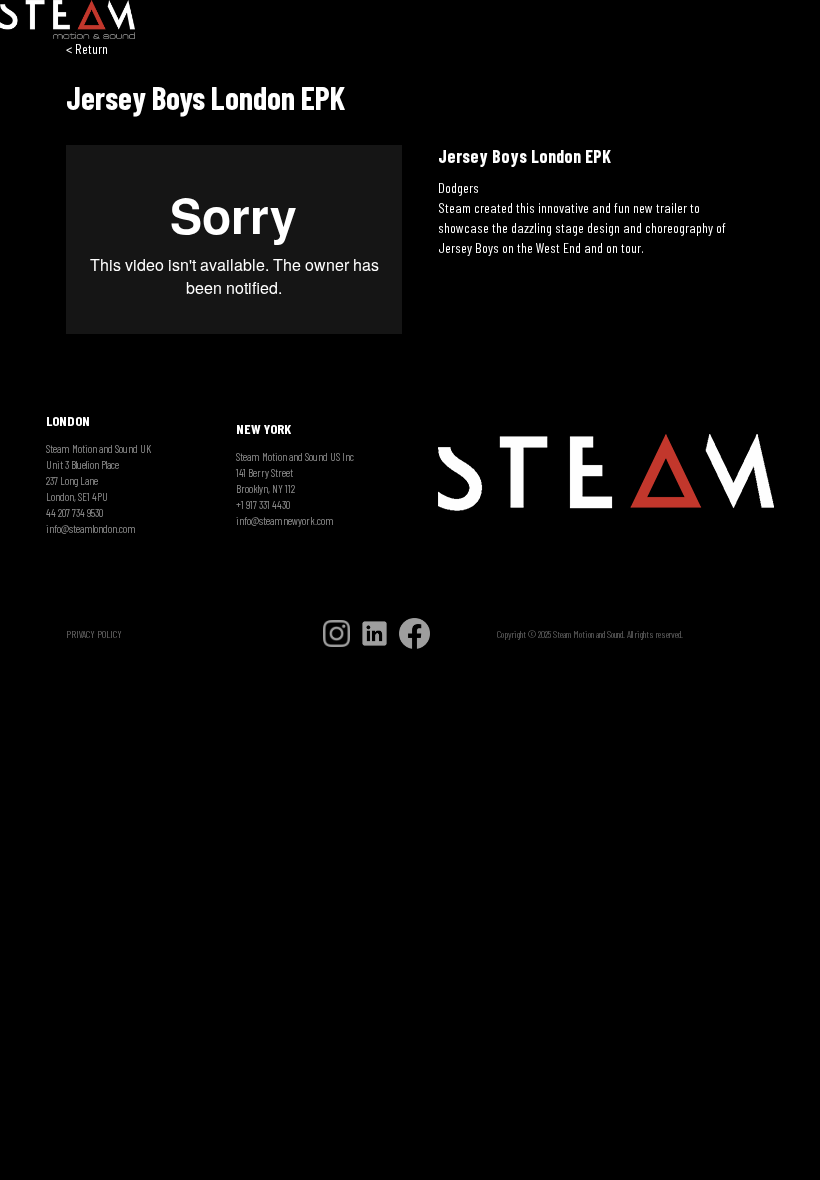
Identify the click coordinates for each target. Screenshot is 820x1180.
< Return (87, 48)
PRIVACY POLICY (94, 634)
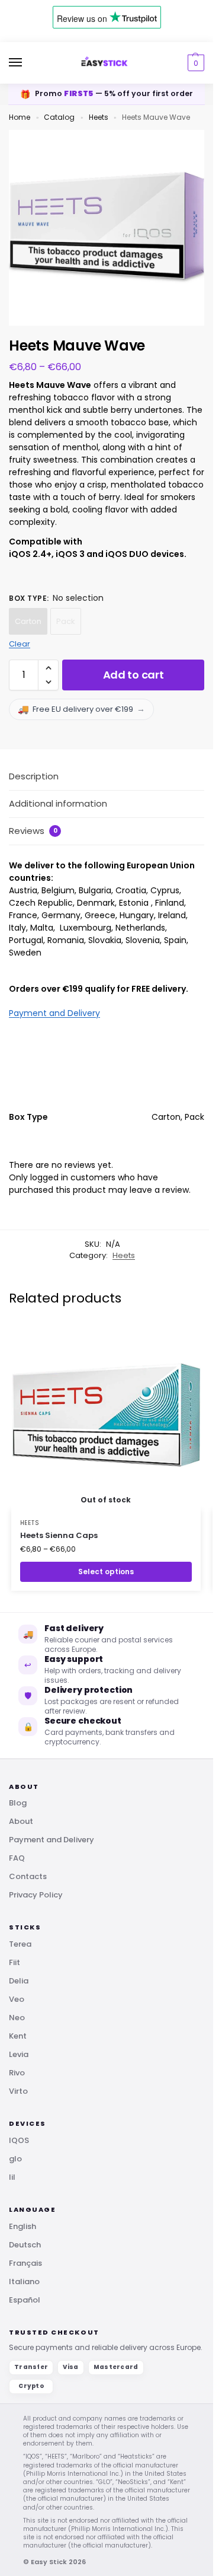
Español (24, 2300)
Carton (28, 621)
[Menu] (26, 63)
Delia (18, 1980)
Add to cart (133, 674)
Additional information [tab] (58, 803)
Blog (18, 1802)
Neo (17, 2017)
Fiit (14, 1962)
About (21, 1821)
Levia (18, 2054)
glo (15, 2158)
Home (19, 117)
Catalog (59, 117)
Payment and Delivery (54, 1013)
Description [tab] (34, 776)
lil (12, 2177)
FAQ (17, 1858)
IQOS (19, 2140)
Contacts (28, 1876)
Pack (65, 621)
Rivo (17, 2072)
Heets (98, 117)
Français (25, 2263)
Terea (20, 1944)
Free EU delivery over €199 (81, 709)
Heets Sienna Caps (59, 1535)
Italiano (24, 2281)
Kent (18, 2036)
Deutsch (25, 2244)
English (22, 2226)
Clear (19, 643)
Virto (18, 2091)
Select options (106, 1571)
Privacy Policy (36, 1894)
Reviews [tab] (33, 830)
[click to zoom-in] (106, 228)
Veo (16, 1999)
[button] (194, 63)
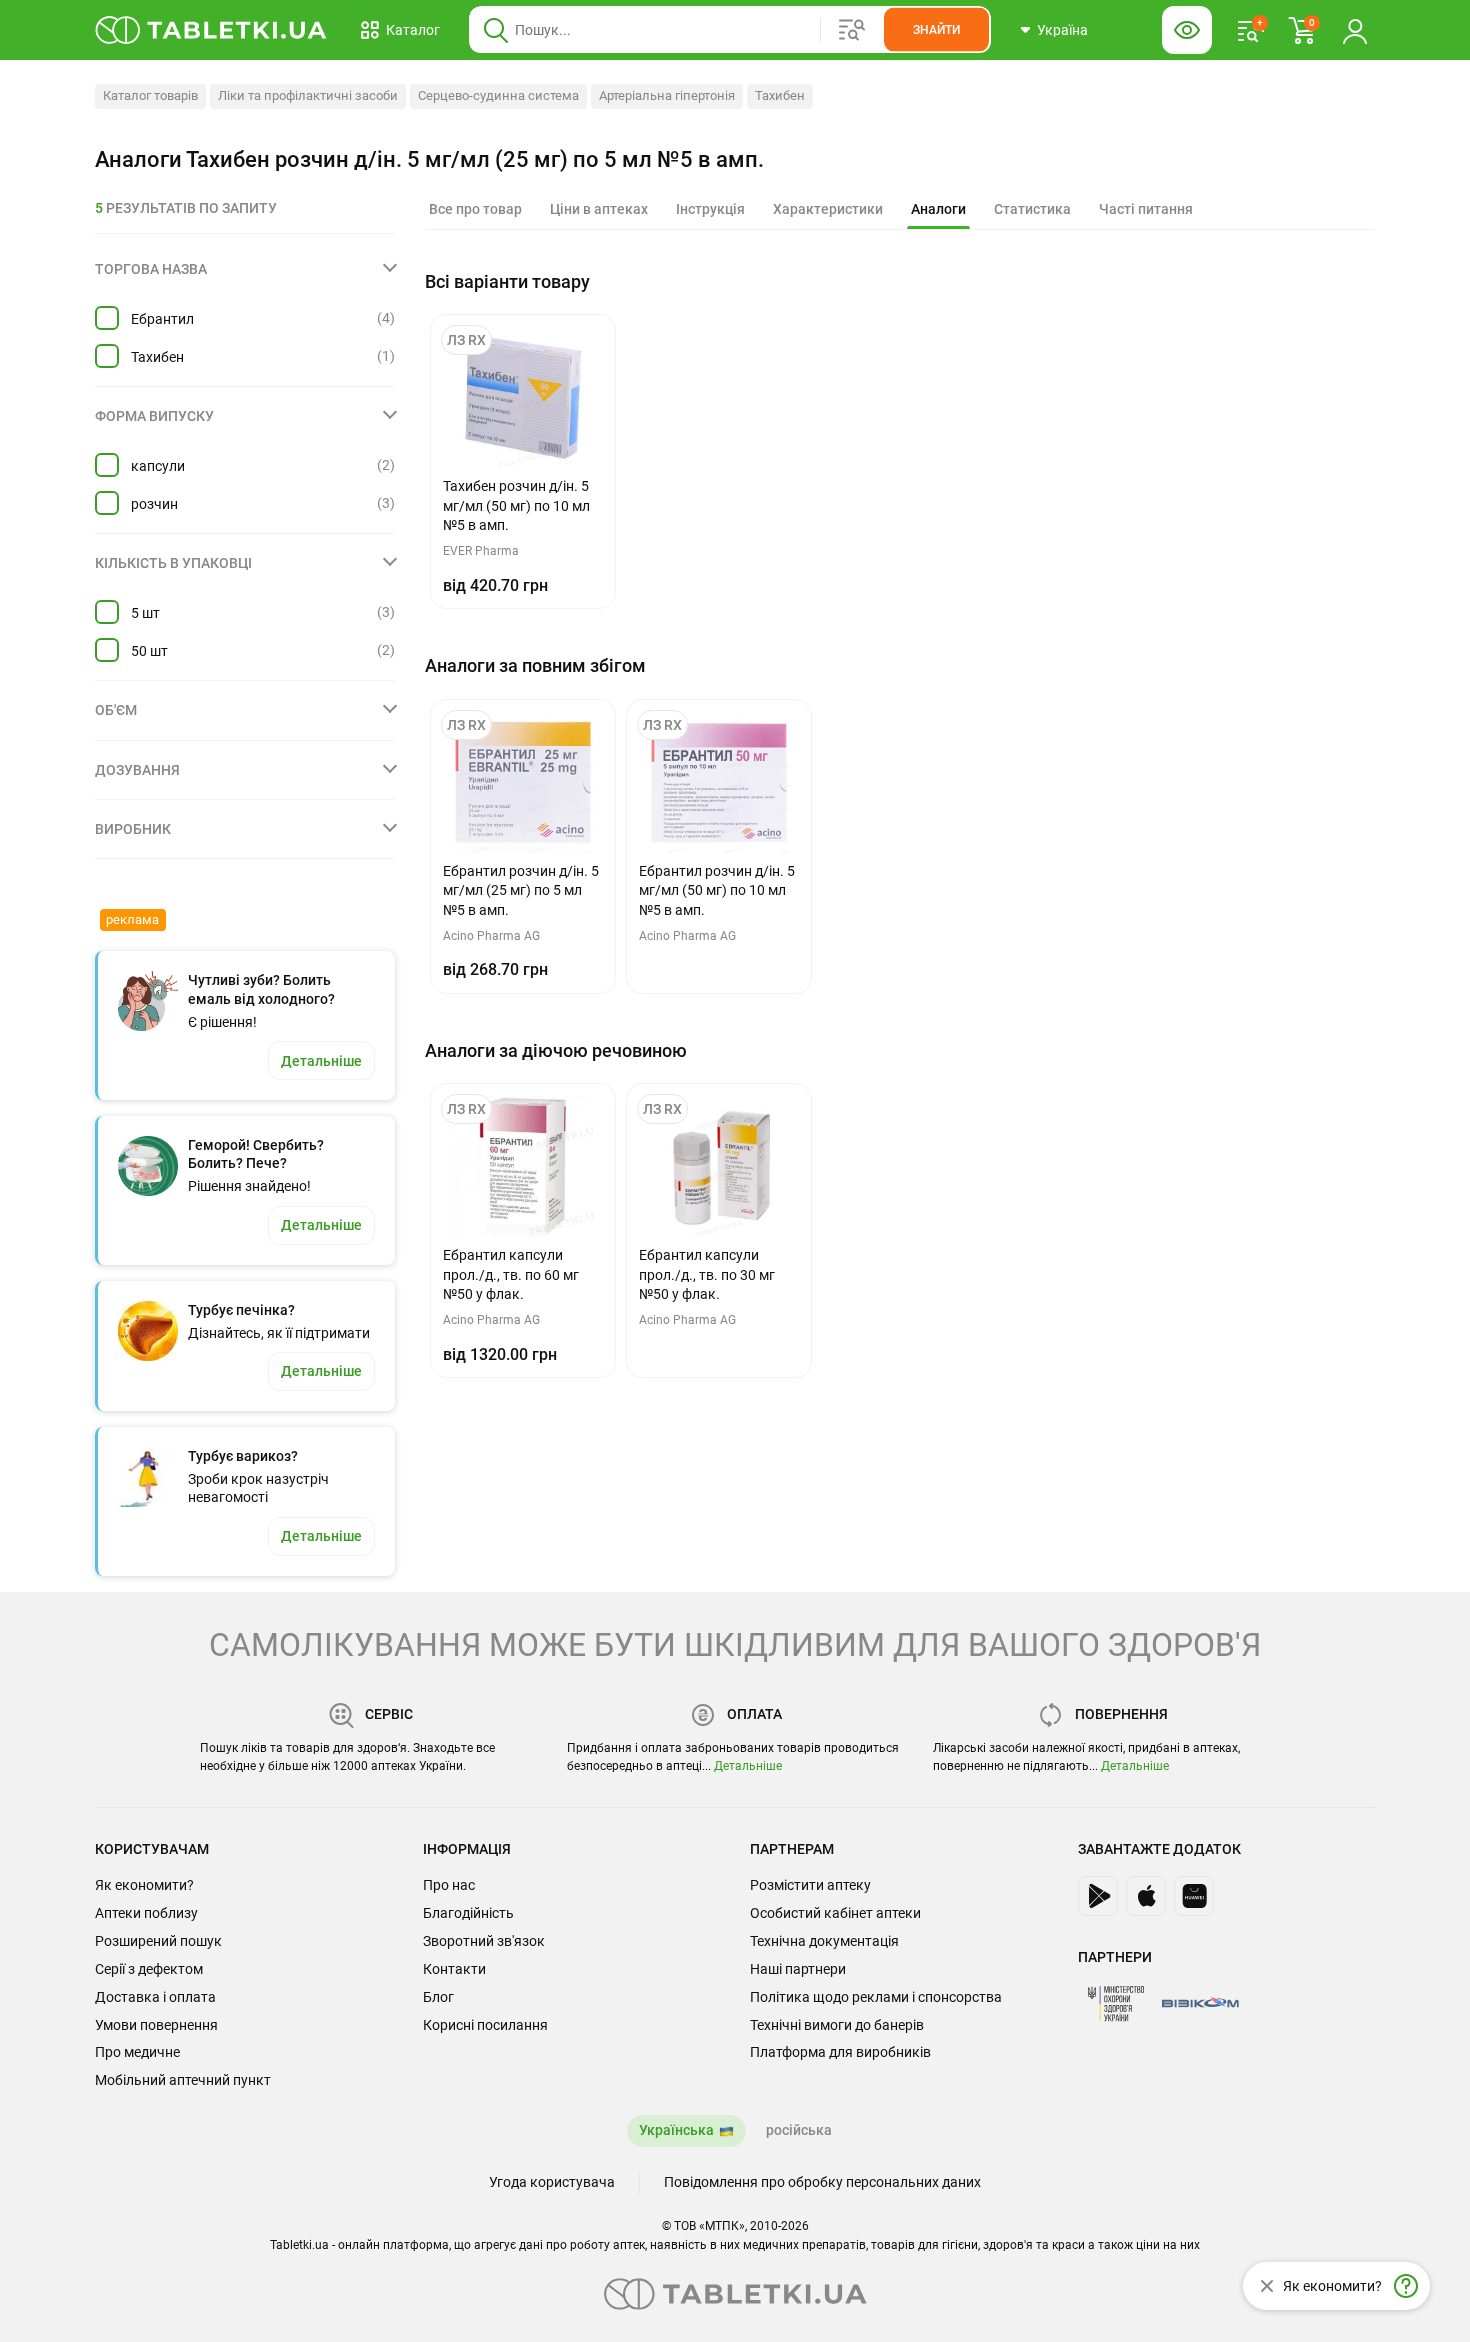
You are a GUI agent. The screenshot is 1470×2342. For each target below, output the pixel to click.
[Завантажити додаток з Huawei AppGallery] (1194, 1896)
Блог (438, 1997)
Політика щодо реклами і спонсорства (876, 1997)
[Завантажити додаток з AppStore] (1146, 1896)
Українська (676, 2130)
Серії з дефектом (149, 1969)
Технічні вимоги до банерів (837, 2025)
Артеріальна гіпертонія (667, 95)
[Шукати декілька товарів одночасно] (852, 30)
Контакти (454, 1969)
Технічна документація (824, 1941)
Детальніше (748, 1766)
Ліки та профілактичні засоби (308, 95)
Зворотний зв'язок (484, 1941)
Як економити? (144, 1885)
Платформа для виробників (840, 2052)
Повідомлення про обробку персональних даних (822, 2182)
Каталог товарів (150, 95)
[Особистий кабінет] (1355, 30)
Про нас (449, 1885)
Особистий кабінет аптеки (835, 1913)
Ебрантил (162, 319)
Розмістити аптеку (810, 1885)
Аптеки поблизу (146, 1913)
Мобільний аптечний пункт (183, 2080)
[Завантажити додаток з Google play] (1098, 1896)
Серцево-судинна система (498, 95)
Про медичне (137, 2052)
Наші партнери (798, 1969)
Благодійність (468, 1913)
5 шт (145, 613)
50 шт (149, 651)
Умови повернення (156, 2025)
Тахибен (780, 95)
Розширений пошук (158, 1941)
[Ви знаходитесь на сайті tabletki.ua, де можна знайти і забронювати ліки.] (211, 30)
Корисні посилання (485, 2025)
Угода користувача (552, 2182)
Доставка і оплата (155, 1997)
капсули (158, 466)
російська (799, 2130)
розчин (154, 504)
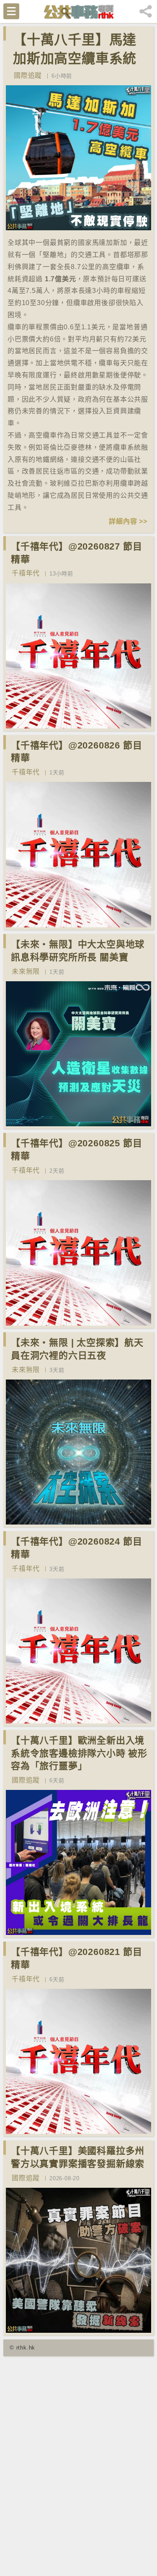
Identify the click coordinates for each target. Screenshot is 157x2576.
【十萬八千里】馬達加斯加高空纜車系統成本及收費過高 (74, 58)
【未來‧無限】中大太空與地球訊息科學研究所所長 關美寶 (77, 950)
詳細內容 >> (128, 521)
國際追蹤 (28, 75)
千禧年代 (26, 573)
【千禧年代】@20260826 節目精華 (76, 752)
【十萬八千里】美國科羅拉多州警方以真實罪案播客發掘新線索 (77, 2157)
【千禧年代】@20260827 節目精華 (76, 553)
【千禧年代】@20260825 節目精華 (76, 1149)
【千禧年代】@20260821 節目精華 (76, 1958)
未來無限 (26, 971)
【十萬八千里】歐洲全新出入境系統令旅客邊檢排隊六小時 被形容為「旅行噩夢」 (79, 1753)
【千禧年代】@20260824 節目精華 (76, 1548)
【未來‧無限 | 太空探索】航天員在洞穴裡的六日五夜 (77, 1349)
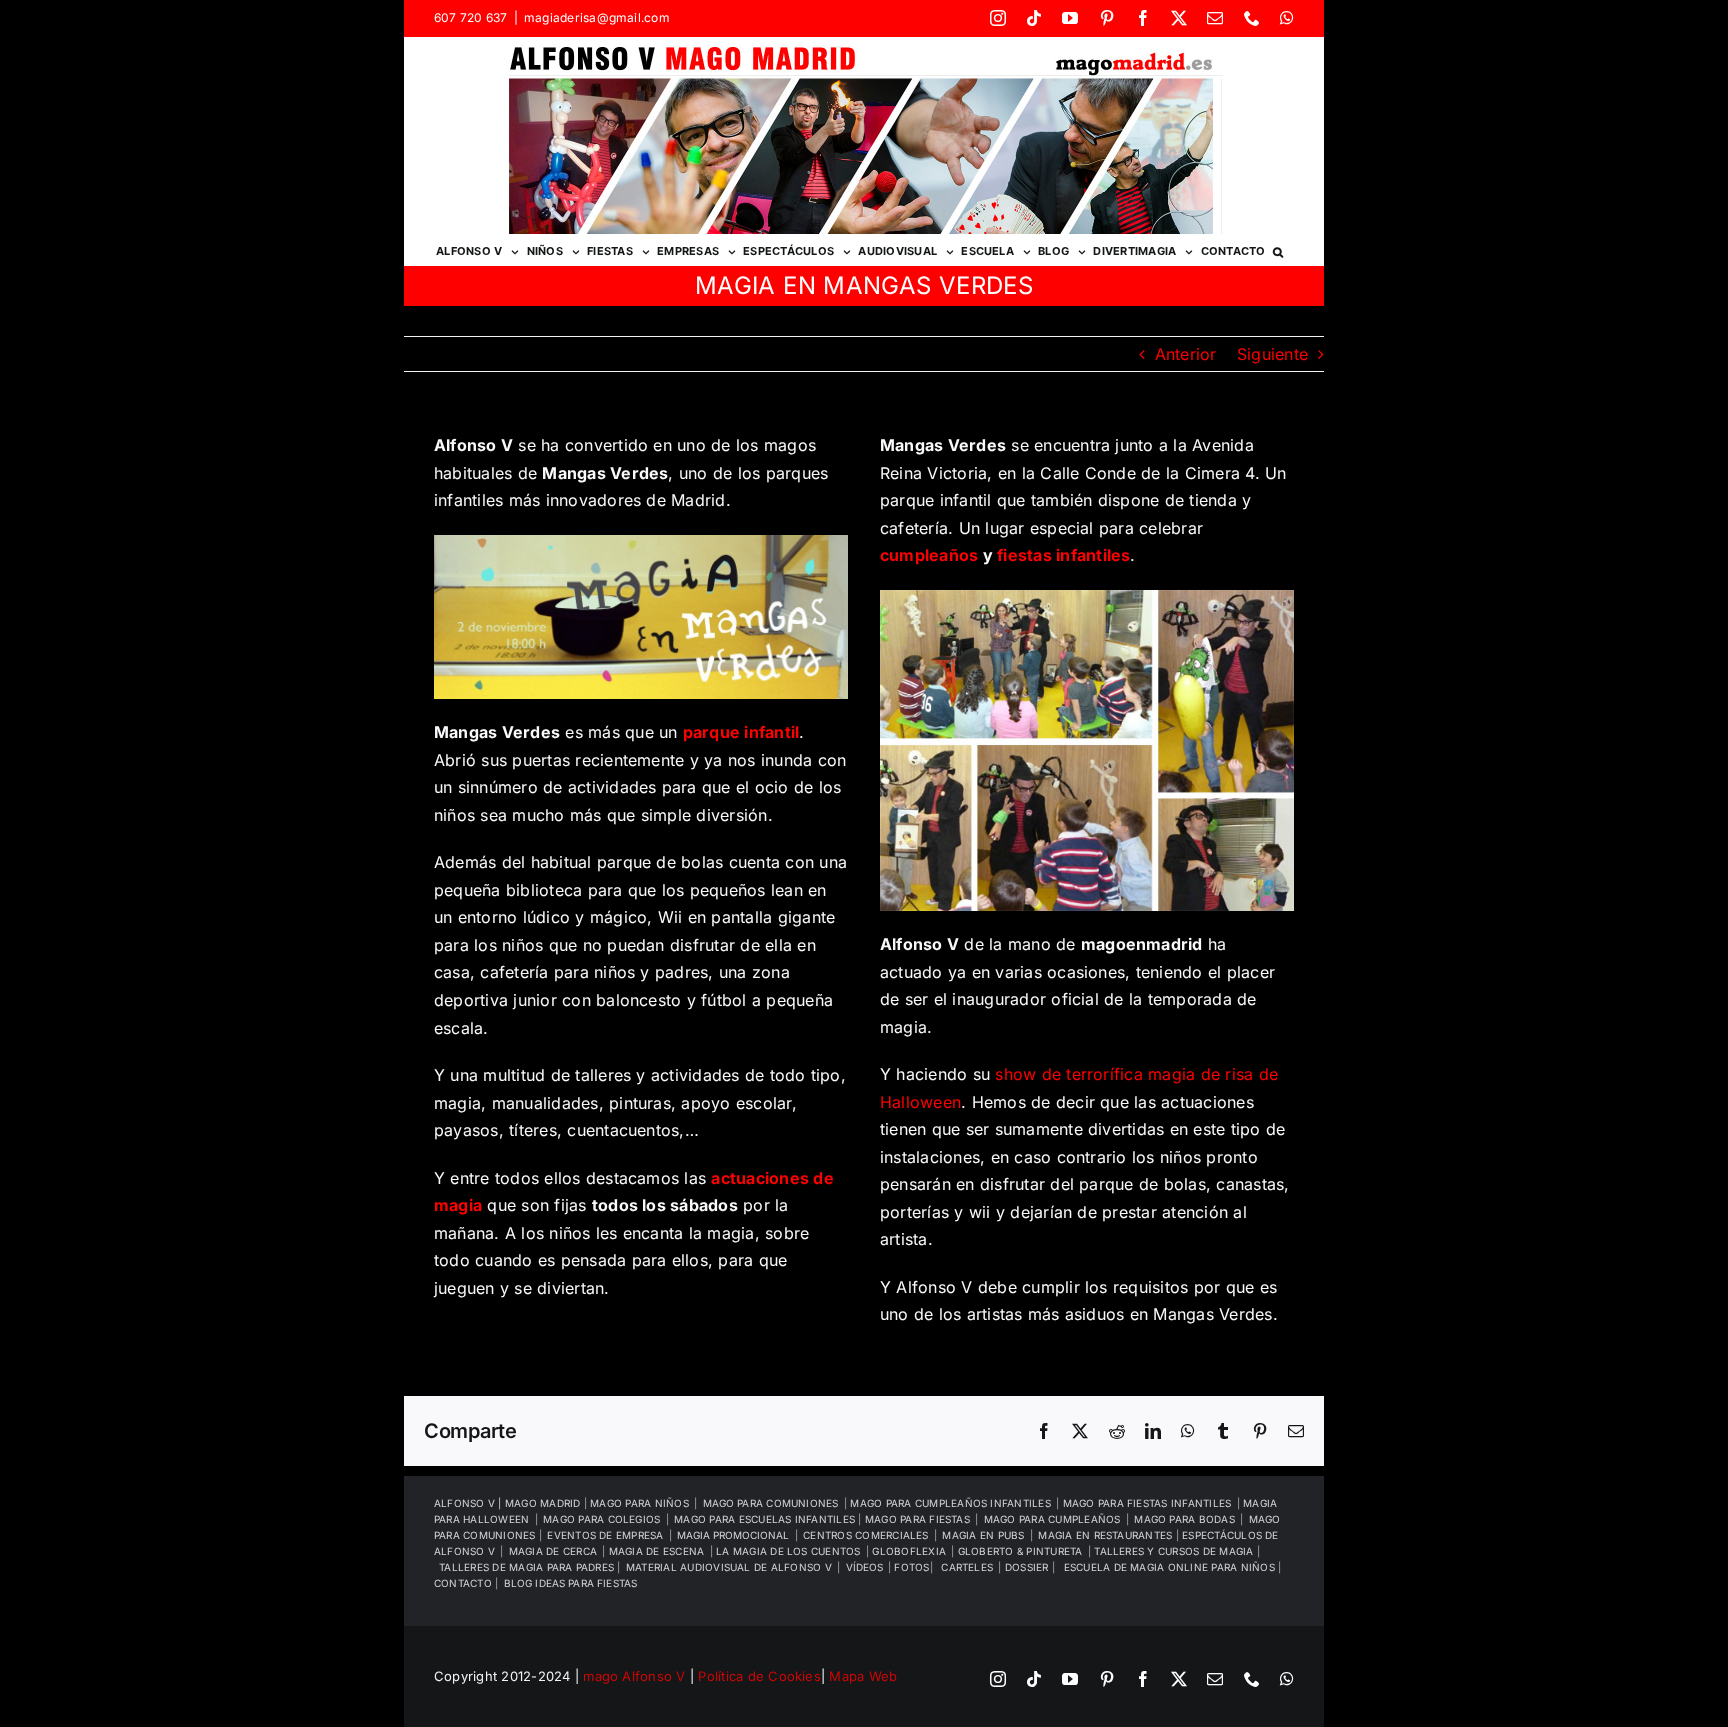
--------------------------------------------------
Directions:
Every line that holds the word "十萬八千里" should be copied from the records.

Worked solution:
【十萬八千里】馬達加斯加高空纜車系統成本及收費過高 (74, 58)
【十萬八千里】美國科羅拉多州警方以真實罪案播客發掘新線索 (77, 2157)
【十萬八千里】歐洲全新出入境系統令旅客邊檢排隊六小時 被形容為「旅行噩夢」 (79, 1753)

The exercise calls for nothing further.